Hi Deepak,
Thanks for your response. The table is not bucketed or clustered. It can be
seen below.
DROP TABLE IF EXISTS ${SCHEMA_NM}. daily_summary;
CREATE EXTERNAL TABLE ${SCHEMA_NM}.daily_summary
(
bouncer VARCHAR(12),
device_type VARCHAR(52),
visitor_type VARCHAR(10),
visit_origination_type VARCHAR(65),
visit_origination_name VARCHAR(260),
pg_domain_name VARCHAR(215),
class1_id VARCHAR(650),
class2_id VARCHAR(650),
bouncers INT,
rv_revenue DECIMAL(17,2),
visits INT,
active_page_view_time INT,
total_page_view_time BIGINT,
average_visit_duration INT,
co_conversions INT,
page_views INT,
landing_page_url VARCHAR(1332),
dt DATE
)
PARTITIONED BY (datelocal DATE)
ROW FORMAT DELIMITED
FIELDS TERMINATED BY '\001'
LOCATION '${OUTPUT_PATH}/daily_summary/'
TBLPROPERTIES ('serialization.null.format'='');
MSCK REPAIR TABLE ${SCHEMA_NM}.daily_summary;
Regards,
Sujeet Singh Pardeshi
Software Specialist
SAS Research and Development (India) Pvt. Ltd.
Level 2A and Level 3, Cybercity, Magarpatta, Hadapsar Pune, Maharashtra, 411
013
off: +91-20-30418810
"When the solution is simple, God is answering…"
-----Original Message-----
From: Deepak Jaiswal <[email protected]>
Sent: 07 August 2018 PM 11:19
To: [email protected]
Subject: Re: Hive output file 000000_0
EXTERNAL
Hi Sujeet,
I am assuming that the table is bucketed? If so, then the name represents which
bucket the file belongs to as Hive creates 1 file per bucket for each operation.
In this case, the file 000003_0 belongs to bucket 3.

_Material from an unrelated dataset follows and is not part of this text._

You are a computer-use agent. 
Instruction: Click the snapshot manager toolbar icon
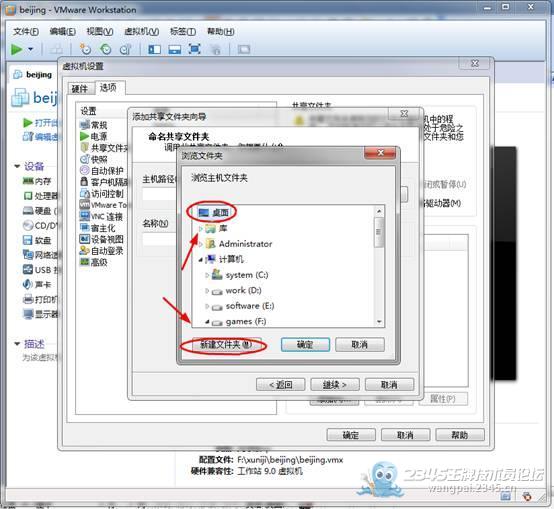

To always have files named 000000_0, the table must be unbucketed.
I hope it helps.
Regards,
Deepak
On 8/7/18, 1:33 AM, "Sujeet Pardeshi" <[email protected]> wrote:
Hi All,
I am doing an Insert overwrite operation through a hive external table onto
AWS S3. Hive creates a output file 000000_0 onto S3. However at times I am
noticing that it creates file with other names like 0000003_0 etc. I always
need to overwrite the existing file but with inconsistent file names I am
unable to do so. How do I force hive to always create a consistent filename
like 000000_0? Below is an example of how my code looks like, where tab_content
is a hive external table.
INSERT OVERWRITE TABLE tab_content
PARTITION(datekey)
select * from source
Regards,
Sujeet Singh Pardeshi
Software Specialist
SAS Research and Development (India) Pvt. Ltd.
Level 2A and Level 3, Cybercity, Magarpatta, Hadapsar Pune, Maharashtra,
411 013
off: +91-20-30418810
"When the solution is simple, God is answering…"